Почти такой же ущерб «распутинщина» нанесла и кадровому составу правительства. С 1915 года Николай, приняв пост верховного главнокомандующего, при назначении министров всё больше доверялся царице, которая очень активно лоббировала приятных ей — и распутинской клике — людей, как правило, мало на что способных. В результате на двух ключевых должностях — председателя совета министров и министра внутренних дел — оказались очень приятные, но абсолютно недееспособные Николай Голицын и Александр Протопопов, растерявшиеся в критической ситуации.

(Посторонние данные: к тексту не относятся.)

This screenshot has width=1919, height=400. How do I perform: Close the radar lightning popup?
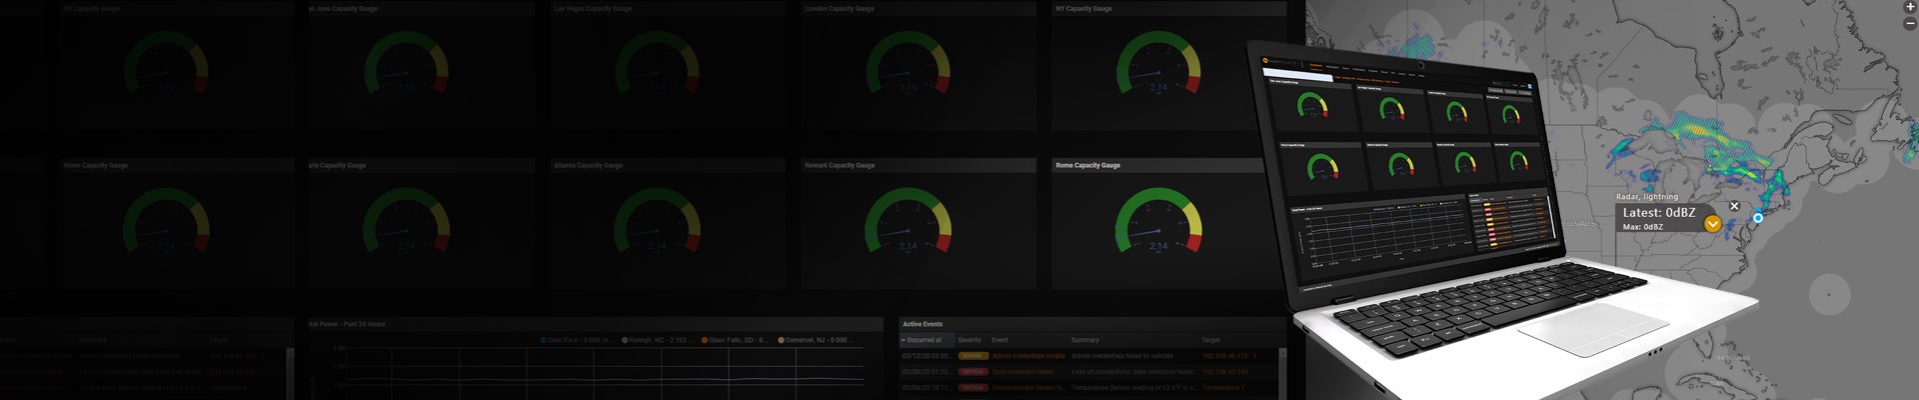pyautogui.click(x=1734, y=206)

Да и само решение царя лично возглавить вооруженные силы было фатальной ошибкой. Советники пытались отговорить Николая от этого шага, но он никого не послушал. Во-первых, это означало, что отныне император нес личную ответственность за все неудачи и поражения (а их хватало). Раньше можно было снять одного назначенца и поставить другого, теперь же за всё в ответе оказывался сам царь. Во-вторых, и это не менее важно, в сверхцентрализованном государстве все рычаги управления — в столице. Кто владеет столицей, владеет всей империей. Николай же теперь постоянно находился близ фронта, в Ставке. Не окажется его в Петрограде и в момент, когда всё зашатается.
Наконец, тяжелой ошибкой было превращение столицы в центр сосредоточения армейских резервов. В Петрограде и его окрестностях накопилось около 300 тысяч «запасных». Логистически это объяснялось тем, что столица являлась главным железнодорожным узлом, отсюда легче было перебросить пополнения на тот участок огромного фронта, где возникала потребность. Но праздность солдат, малочисленность офицерского состава, усталость от войны, да и просто нежелание попасть в окопы делали эту огромную массу вооруженных людей крайне взрывоопасной. Довольно было искры, чтобы гремучая смесь воспламенилась. Это в итоге и произошло. Монархию не свергли мифические «трудящиеся», ее развалили запасные солдаты. «Трудящихся» разогнала бы выстрелами полиция; против вооруженных гвардейцев Волынского, Павловского, Литовского, Преображенского и других полков полицейские ничего поделать не могли.
Еще 27 февраля император считал панические донесения из столицы «вздором» и верил, что во всем виновата Дума — довольно ее распустить, и восстановится порядок. Дума послушно распустилась, но самые радикальные депутаты в тот же день создали Временный комитет. Одновременно возник самопровозглашенный Совет рабочих и солдатских депутатов, то есть у восстания возникло сразу два штаба.
Бездарное правительство тут же ушло в отставку. Два дня спустя самодержец остался в полном одиночестве — ему отказали в поддержке все командующие фронтами. 2 марта он отрекся от престола в пользу брата Михаила. 3 марта отказался от короны и Михаил. Монархия закончилась, революция же еще только начиналась.
Ей предстояло пройти через обычные для всякой революции этапы: эйфорический, хаотический и диктаторский.
Революционное правительство пытается создать новую, демократическую Россию
Особенностью сверхцентрализованной державы является то, что страна привыкает безоговорочно повиноваться решениям, принятым в столице. Поэтому огромная Россия наблюдала за поразительными петроградскими событиями в ошеломлении, но безо всяких попыток противодействия. В защиту режима царской власти, казалось бы так прочно державшейся, не выступил никто, даже ультрамонархические черносотенные союзы (впрочем, управляемые сверху провластные организации по-настоящему общественными не бывают и собственной политической волей не обладают).
Многие, конечно, растерялись, но преобладали настроения энтузиастические. Все устали от тяжелых испытаний, лишений, военных тревог, все были недовольны властью. Революции происходят, когда потребность в обновлении становится сильнее естественного страха перемен — когда большинством овладевает пресловутое настроение «так жить нельзя». Сколь бы колоссальным ни было терпение привыкшего к трудному существованию народа, на третьем году ужасной войны, невиданных потерь, обнищания, дороговизны оно истощилось. Всем хотелось надеяться на лучшую жизнь.
И новая власть, еще толком не сформировавшись, старалась соответствовать этим чаяниям. На страну посыпались декреты один революционней другого, причем из обоих штабов революции — и от правительства, наскоро созданного Временным комитетом распущенной Думы, и от петроградского Совета.
За две недели Россия стала самой свободной страной на свете.
Были амнистированы все политзаключенные, а уголовникам скостили половину срока. Репрессивные органы прежней власти — Департамент полиции, Жандармский корпус, Охранное отделение — упразднялись, а полиция заменялась народной милицией.
Провозглашались свобода слова, печати, союзов и собраний.